The project managed to raise $16 000 000 dollars during the duration of their ICO, with 1 KAT token amounting to 0.02 USD.
The innovation marketplace is at the heart of KI’s open innovation model. KAT are used as a signaling mechanism as well as a reward when value-adding work is completed. Top-down signaling is driven by the desire for new technology to be added to the Kambria ecosystem, where the party or parties needing the technology want to find experts that can provide solutions. For example, a large company that wants to apply robotics to their own business may need a custom sensor, manipulator, or control logic. They can use KAT to submit a bounty that describes the project terms: the work to be done, the judging criteria, expert judges from the community, tranches or timing, and a payout schedule. These terms are encoded in a smart contract, with links to additional bounty data offchain. KAT used for the bounty are staked in the smart contract while the bounty remains open.
The Manufacturing Alliance will be a collaborative partnership where top manufacturers share knowledge, resources, and maintain APIs/standards. The Manufacturing Alliance goal is to provide a network of ultra-lean and ultra-fast robotics manufacturing centers around the world. Members of the alliance are committed to the open process of turning KDNA into fabricated robots quickly. This capability reduces the need for the supply chain, sourcing, negotiating, paperwork handling, stocking, and manufacturing work currently being duplicated by every maker and robotics company.

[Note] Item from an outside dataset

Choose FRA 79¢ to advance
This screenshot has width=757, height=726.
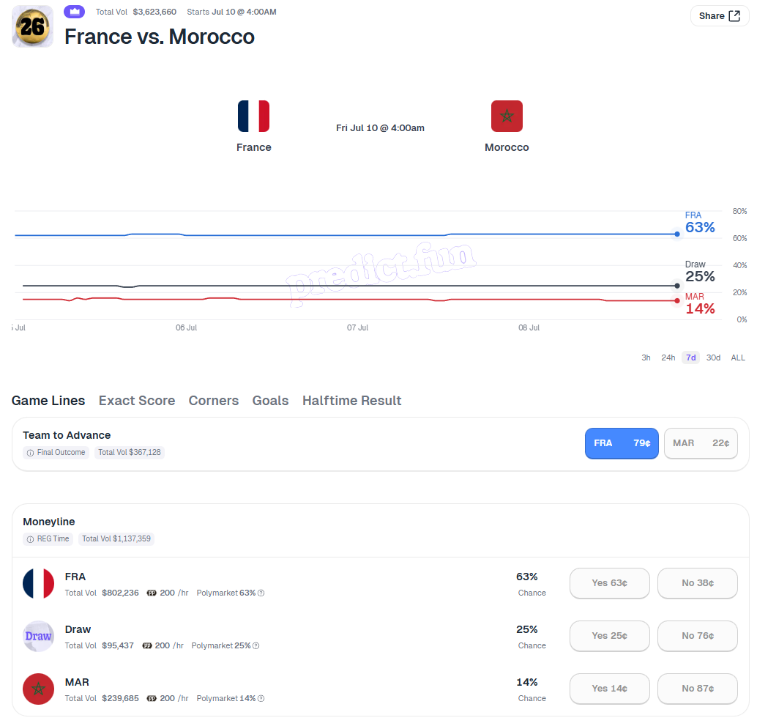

KAT are used for access and payment on the Manufacturing Network. For payments in KAT, the order can be directly processed by a smart contract. The total cost for a particular KDNA is set by the manufacturer and enables the manufacturer to charge an appropriate margin for the work involved. KI anticipates the manufacturer can sell KAT on an exchange to obtain required fiat, currency for suppliers outside of the Kambria Platform, or KI and/or the Foundation may maintain a reserve to facilitate exchange for manufacturers. KAT are also used to capture the value created by the Kambria Platform with the intent of making the Kambria community sustainable and not dependent on donations.
Kambria doesn’t have many issues. The area this project focuses on is robotics and AI, which is a somewhat niche area. AI implementation is still in its early stages and this stands true especially for blockchain-based AI.
In a nutshell, Kambria is offering a collaborative mechanism to fuse blockchain technology and robotics and ultimately boost the flexibility of the sector to even the most basic of users. They do have a working product and give off the vibe of a legitimate project, but we should keep in mind that AI is a sector where they’re tons of innovations and technological breakthroughs, so the team can’t afford to lag on development.